** AIM OF THE EXERCISE **
Render these rows as a numbered list, skipping blank lines and omitting the pictures.

** MATERIAL FOR THIS EXERCISE **
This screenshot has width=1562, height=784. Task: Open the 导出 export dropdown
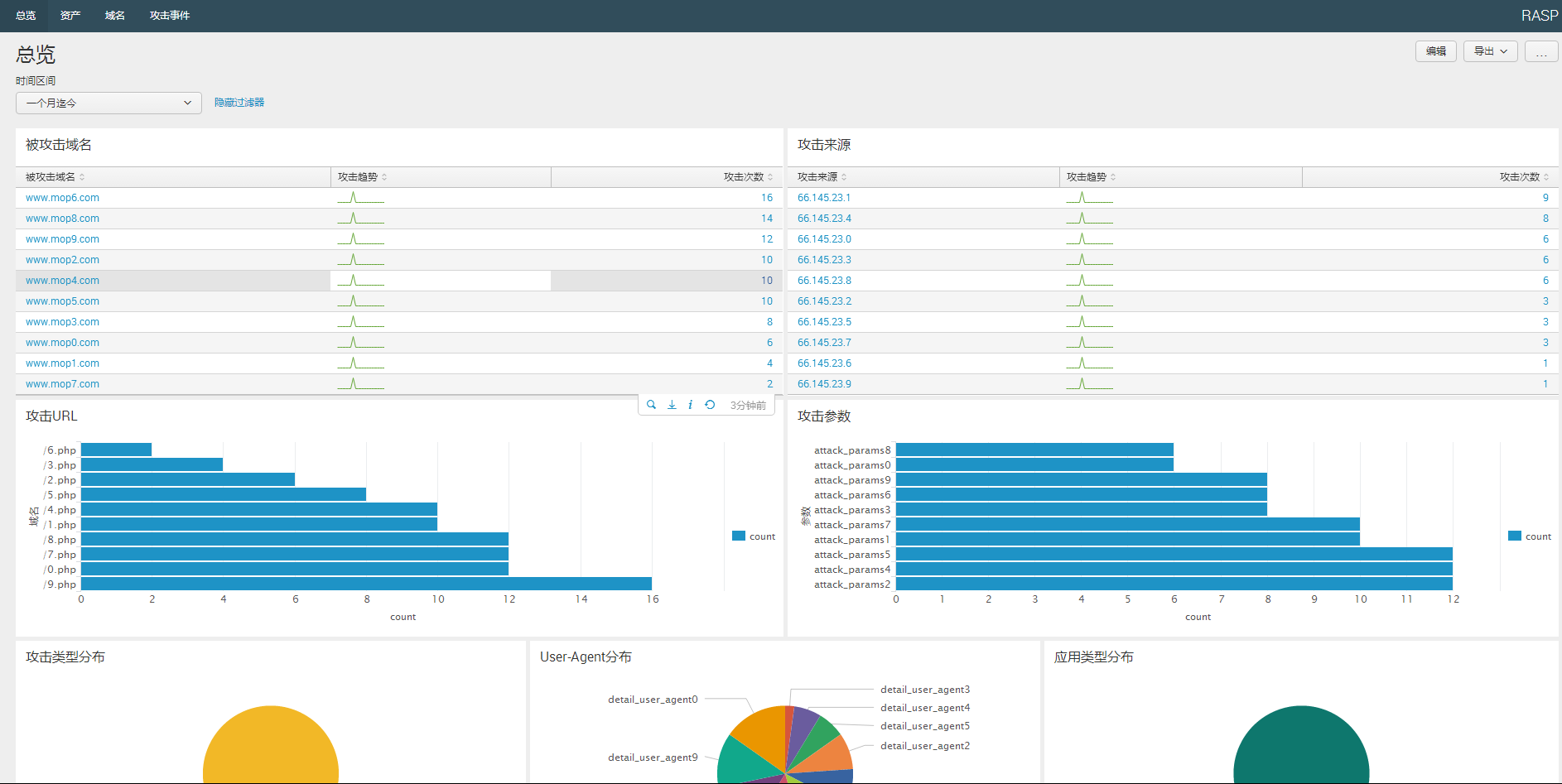1490,51
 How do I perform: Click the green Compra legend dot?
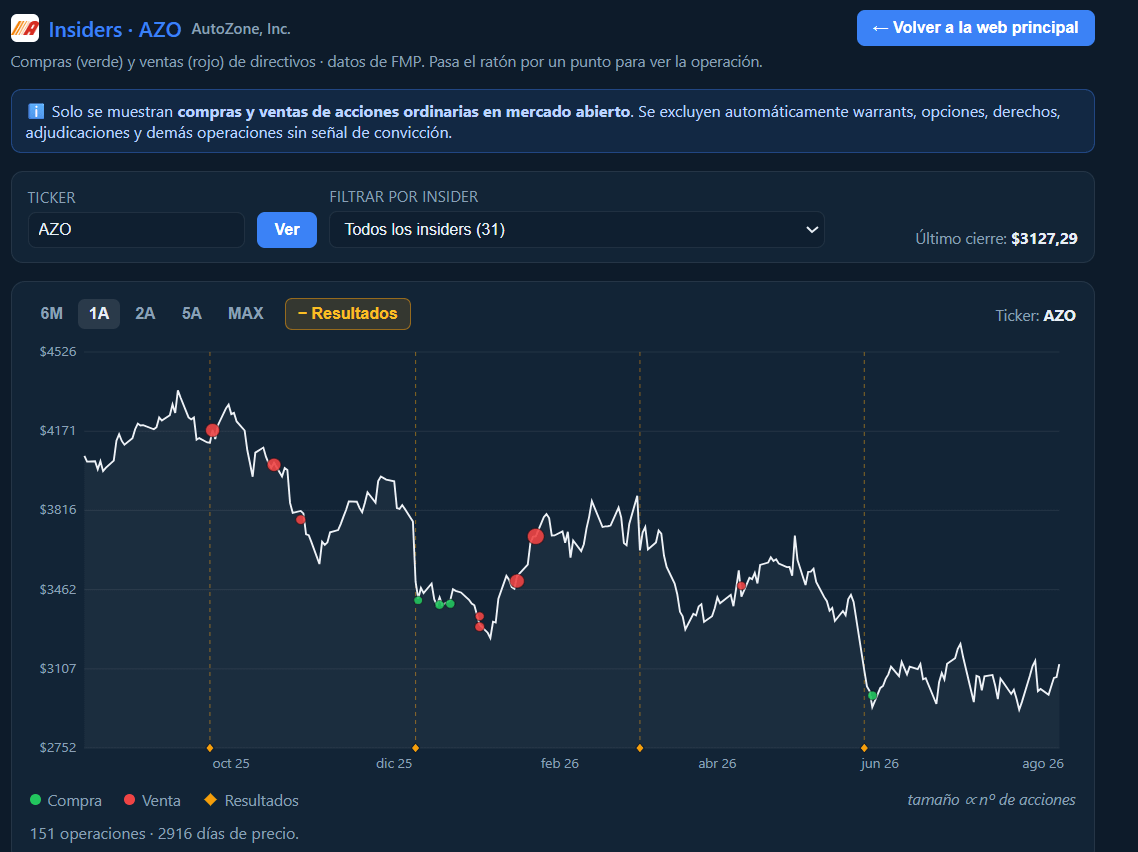coord(35,800)
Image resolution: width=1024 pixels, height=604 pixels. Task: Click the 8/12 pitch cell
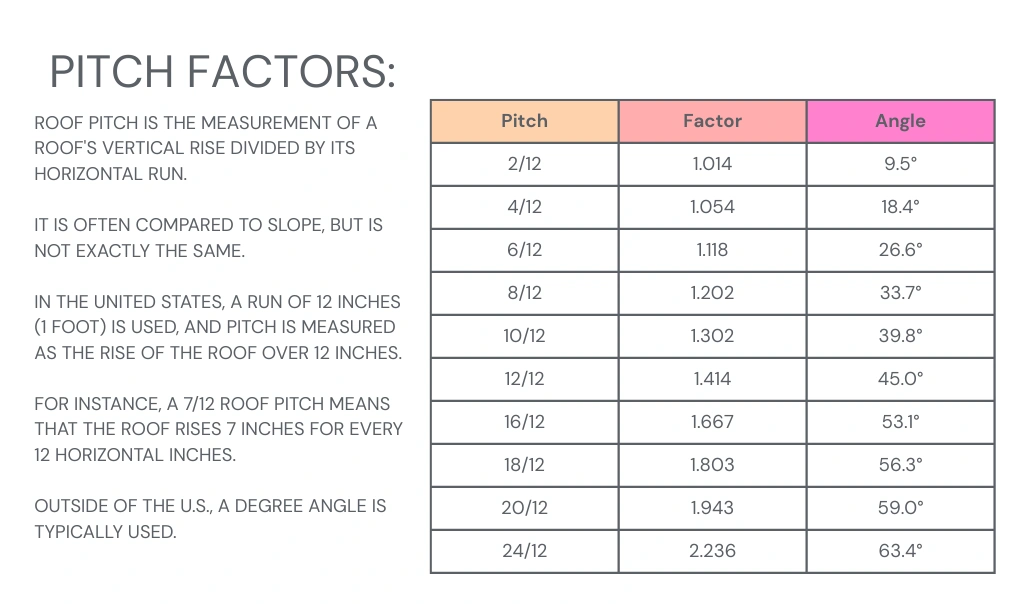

** OUTPUT FOR THIS EXERCISE **
1. This screenshot has width=1562, height=784. Task: Open the 导出 export dropdown
2. 1490,51
3.  How do I perform: Click the green Compra legend dot?
4. coord(35,800)
5. Image resolution: width=1024 pixels, height=604 pixels. Task: Click the 8/12 pitch cell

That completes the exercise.